Sleep hygiene is a collection of habits and behaviors that promote reliable, quality sleep. It’s important for everyone, and can make a big difference during pregnancy.

When it comes to establishing a regular sleep routine that helps you get to sleep quicker and stay asleep longer, there are some proven strategies that work:

  • Go to bed and get up at the same time each day.
  • Use your bed only for sleeping and sex.
  • Don’t exercise within three hours of bedtime.
  • Keep electronics out of the bedroom, and avoid screens before bed.
  • If you can’t sleep within 30 minutes, get up and do a non-stimulating activity like reading.

Some of these ideas might sound obvious and others might sound impossible, but start small, try committing to one small change this week and see how it goes.


The Mayo Clinic says you need to make sure you’re getting enough iron and protein in your diet, so that you don’t develop iron deficiency anemia. If you’re having bedtime snacks, eat foods that have the natural sleep aid melatonin or contain amino acid that converts to melatonin in the brain. These include warm milk, turkey, bananas, and tart cherries (or tart cherry juice).

While the scientific jury’s out on the effectiveness of chamomile tea as a sleep-inducing substance, it’s safe in small amounts during pregnancy (according to the FDA) and the simple “feedback loop” reduces the stress you may have about your insomnia, explains Eric S. Zhou, Ph.D., at the Division of Sleep Medicine, Harvard Medical School. In other words, it helps you sleep if you believe it will.

Don’t skip meals, but do have healthy mini-meals and snacks on hand to keep your blood sugar level. This helps with daytime fatigue and the smaller meals can ease heartburn, which can be another reason for your pregnancy insomnia. Try to make each meal, especially at work, a mini-break. This will allow you to rest a little, reducing your overall stress and fatigue load.

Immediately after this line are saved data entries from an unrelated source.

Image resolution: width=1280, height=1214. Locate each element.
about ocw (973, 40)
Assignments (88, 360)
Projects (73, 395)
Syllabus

Cognitive behavioral therapy

A recent study shows that “cognitive-behavioral therapy specifically designed for insomnia may be a useful adjunct or alternative to medication,” writes Ruta Nonacs, M.D., Ph.D. More than two-thirds (64 percent) of the pregnant women assigned to five individual CBT sessions experienced a remission of insomnia. The drawback is that relief isn’t immediate, with results taking approximately 31 days.

Adjust your behavior

Baby yourself during your pregnancy, so that you lower stress levels and allow for periods of daytime rest to counter the insomnia. This may mean cutting back at work and taking more breaks, as allowed.

Delegate as much as you can. If you go into a workplace, remember that it will continue to function when you’re on maternity leave, so training others will benefit everyone in the long run. Of course, delegating tasks isn’t just for the workplace: it’s advice for the home too. Enlist a family member to help cook and clean, and hand off grocery shopping to your partner. If you’ve got a baby at home who still wakes at night, ask your partner or other caregiver to handle those nocturnal calls. See if a friend or family member will come help—you will be surprised at who’s willing to pitch in (and wants to help). It takes a village, after all.

Don’t dismiss pregnancy pillows, especially if you’ve got lower back and sciatic nerve pain. You can realign your hips and support your back with a pillow or use it to elevate your upper body. A wedge pillow under your bump provides support while you sleep and can be used for lumbar support by placing it against your back while you sit.

Finally, don’t set your maternity leave start date in stone. If your pregnancy insomnia is worsening as you get closer to your due date, talk to your boss about working from home (if possible), shifting to flexible work hours, or taking leave early. It’s far less stressful and more effective to deal with the increased fatigue at home rather than at the office.